Page MenuHomePhabricator

Parsoid does not convert underscores to spaces for interwiki links
Open, Needs TriagePublic

Description

As a deliberate design decision, Parsoid tries hard not to normalize titles in interwiki links because they are by definition links to "other wikis" and not all "other wikis" are MediaWiki wikis. For example, the meatball interwiki points to http://www.usemod.com/cgi-bin/mb.pl?$1 (a usemod wiki), and PMID/RFC magic links were treated as interwiki ilnks to non-wikis. Because we can't assume that the target wiki uses the same title normalization as MediaWiki does, we avoid doing as much normalization as possible and just use the title as specified by the author. In particular: spaces are left as-is, and no capitalization of the initial letter is done.

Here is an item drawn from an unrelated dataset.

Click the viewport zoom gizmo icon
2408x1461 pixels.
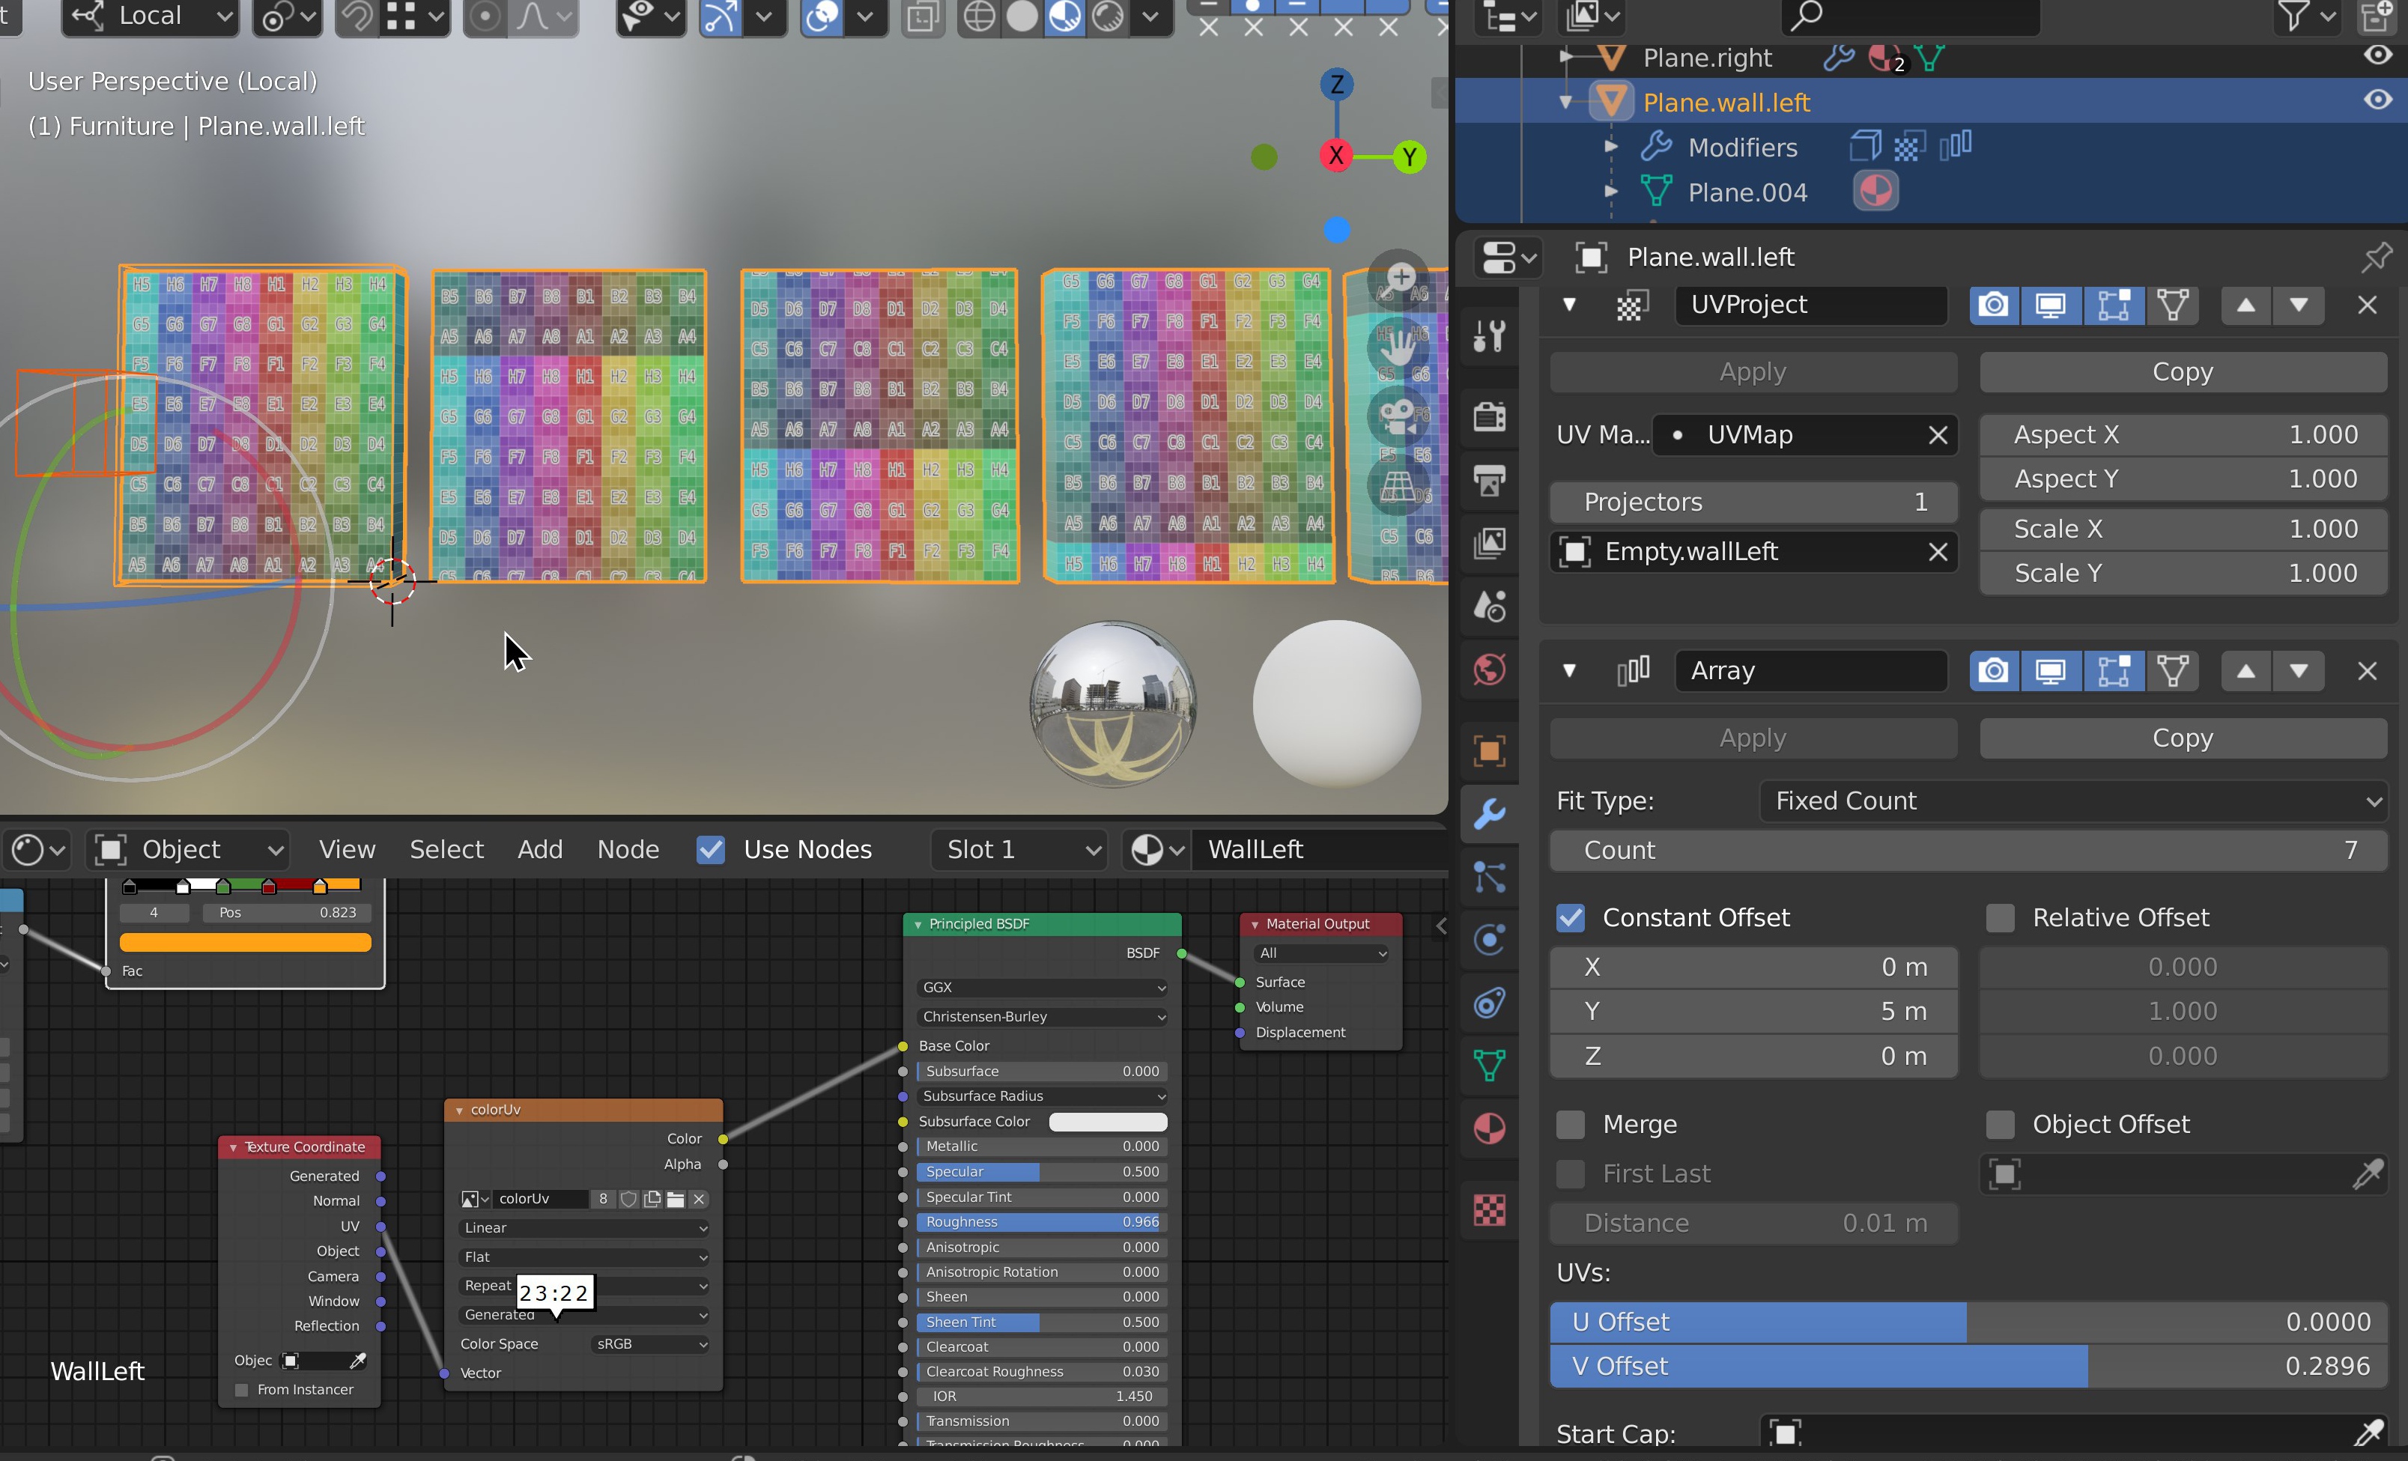1399,279
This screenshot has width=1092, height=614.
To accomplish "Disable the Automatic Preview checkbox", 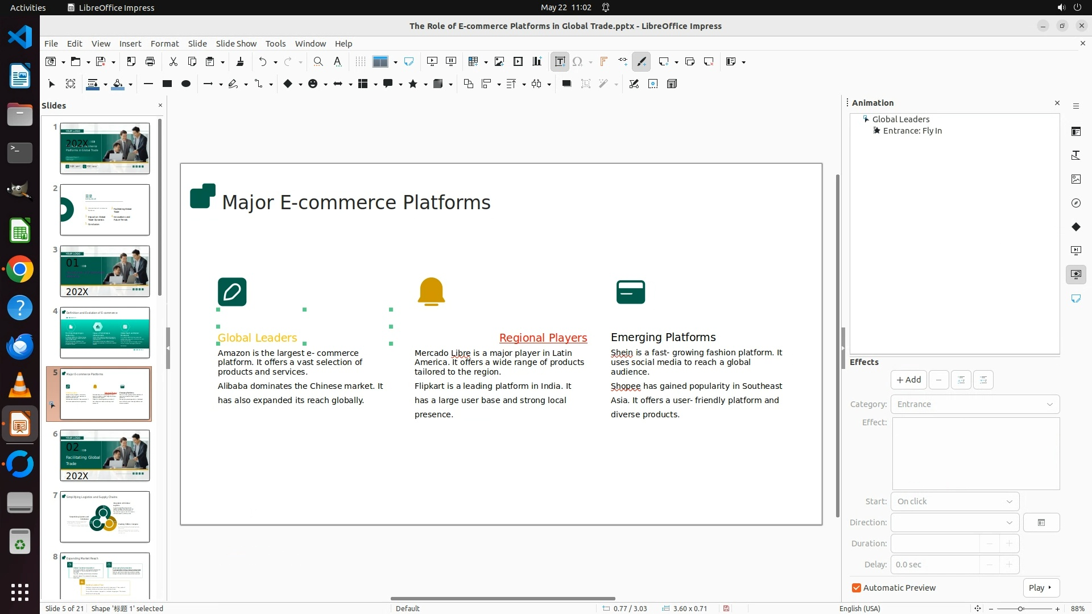I will click(857, 588).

Language links are treated as a type of interwiki links, so are similarly un-normalized -- although the metadata information in ParserOutput is normalized.

The legacy parser applies MediaWiki title normalization to all link targets, including interwiki links. In particular, spaces are converted to underscores and the first letter is capitalized (EDIT: I don't think this is true, see Image with link parameter, interwiki target test case). This led to the incompatibility in T376043, and may cause other issues in the future.

This task stands in for a discussion of converting Parsoid behavior to match the behavior of the legacy parser.

Pros

  • consistency with legacy parser behavior and content, gadgets, third party tools, etc;
  • the title processing code gets a little more tidy and DRY'ed out.
  • avoids unnecessary redirects when following interwiki links
  • Third party clients get closer to a "canonical title" (still no guarantee it's not a redirect, though)

Cons

  • As described above, interwikis are not guaranteed to be MediaWiki, so there may be titles on the external wiki for which interwiki syntax can't be used (they'd have to use external links) and this knowledge would also have to be encoded into Parsoid/VisualEditor in some way since we autoconvert external links to interwiki links when possible
  • At this point changing interwiki link encoding would be a breaking change to the MediaWiki DOM Spec and would require coordination with third party users of Parsoid output.

We discussed this issue at the Content-Transform-Team tech forum on 2024-11-12 and decided to leave the current behavior as-is for now. This task is a placeholder for a future reconsideration of that decision.

Event Timeline

Change #1087215 had a related patch set uploaded (by C. Scott Ananian; author: C. Scott Ananian):

[mediawiki/services/parsoid@master] Make interwiki and language link hrefs consistent with wikilink hrefs

https://gerrit.wikimedia.org/r/1087215

Another con: An article on another wiki that you've already visited doesn't get :visited styling when the href contains spaces instead of underscores.

Maybe the interwiki table needs a switch for whether or not the target title should be treated like a MediaWiki title? (After all, the vast majority of the interwiki link targets that are actually used – especially when you consider interlanguage links – go to MediaWiki wikis.)